経営の健全性・効率性について
①平成27年度の収益的収支比率は平成26年度から4.08%改善したものの、依然として100%を下回っており、地方債償還金を含めると収入不足の状況となっている。④企業債残高対給水収益比率は類似団体平均値の112%であり、類似団体と比較して企業債残高の規模は大きい。⑤料金回収率は50%を下回っており、水道料金収入だけでは給水に係る費用の半分もまかなうことが出来ていない。不足する部分は一般会計からの繰入金等で補填している。⑥給水原価は類似団体平均値の182%となり、総費用と年間総有収水量が釣り合っていない状況にある。本市の簡易水道事業は、給水区域面積に対して給水人口が少ないため、総費用と比べて年間総有収水量が少ないという問題がある。⑦施設利用率は平成26年度から3.43%減少し、過去5年間で最低となった。給水量に対して施設能力が高すぎるという状況が続いているため、今後、施設のダウンサイジングの検討していく。
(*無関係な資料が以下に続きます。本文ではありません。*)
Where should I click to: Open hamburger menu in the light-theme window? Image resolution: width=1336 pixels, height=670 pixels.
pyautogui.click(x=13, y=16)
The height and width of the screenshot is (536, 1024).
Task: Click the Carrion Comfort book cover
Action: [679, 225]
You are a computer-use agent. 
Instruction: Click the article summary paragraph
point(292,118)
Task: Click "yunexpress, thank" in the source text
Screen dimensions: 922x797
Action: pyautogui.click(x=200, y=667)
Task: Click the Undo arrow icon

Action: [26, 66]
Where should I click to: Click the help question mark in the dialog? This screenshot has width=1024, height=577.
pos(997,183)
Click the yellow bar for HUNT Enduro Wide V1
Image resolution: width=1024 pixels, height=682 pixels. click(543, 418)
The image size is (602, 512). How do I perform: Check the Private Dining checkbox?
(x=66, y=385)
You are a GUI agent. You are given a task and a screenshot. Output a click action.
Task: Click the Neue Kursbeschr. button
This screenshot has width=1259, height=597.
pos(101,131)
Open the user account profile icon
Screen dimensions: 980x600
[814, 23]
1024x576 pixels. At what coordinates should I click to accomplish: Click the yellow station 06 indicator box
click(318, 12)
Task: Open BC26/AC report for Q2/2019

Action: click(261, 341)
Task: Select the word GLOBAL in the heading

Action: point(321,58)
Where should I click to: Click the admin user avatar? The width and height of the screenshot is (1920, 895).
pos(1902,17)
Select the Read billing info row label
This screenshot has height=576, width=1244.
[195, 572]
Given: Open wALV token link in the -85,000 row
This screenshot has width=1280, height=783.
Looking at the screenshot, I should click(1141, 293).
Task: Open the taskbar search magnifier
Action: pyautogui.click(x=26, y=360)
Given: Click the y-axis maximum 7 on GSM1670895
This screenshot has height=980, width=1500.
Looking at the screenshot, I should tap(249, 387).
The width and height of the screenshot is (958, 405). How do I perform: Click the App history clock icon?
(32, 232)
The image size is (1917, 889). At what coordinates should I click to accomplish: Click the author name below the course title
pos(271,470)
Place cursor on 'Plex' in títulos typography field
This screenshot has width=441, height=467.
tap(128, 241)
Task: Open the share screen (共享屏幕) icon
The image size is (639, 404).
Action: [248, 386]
⑧平成27年度の有収率は平成26年度から3.68%改善した。これは、継続して取り組んでいる漏水調査によって漏水箇所を特定し、修理を行ったため。
老朽化の状況について
③本市簡易水道事業においては、法定耐用年数を超えた管路がなく、一部漏水が多い管路や支障移転となった管路を除いて未だ管路更新は実施していない。そのため、平成27年度において管路更新率が0%となっている。耐用年数を迎えていないとはいえ、配水管の埋設箇所の環境により劣化が進行し、漏水が発生する事案が問題となっていることから、平成28年度末の上水道との経営統合後に順次更新を行っていく。
全体総括
現在、本市簡易水道事業は水道料金収益と一般会計からの繰入金等によって運営されている。H28年度末には本市上水道事業との経営統合を行い、統合後には減価償却費が発生することから費用はさらに増大することとなる。今後、簡易水道事業は施設の更新時期を迎えるため、施設の耐震化やダウンサイジングも考慮した効果的な施設更新を行っていく必要がある。また、会計統合後においても健全な経営を続ける為に、水道料金改定や一般会計繰入金の見直しなど、経営改善に向けた取組みを検討していく。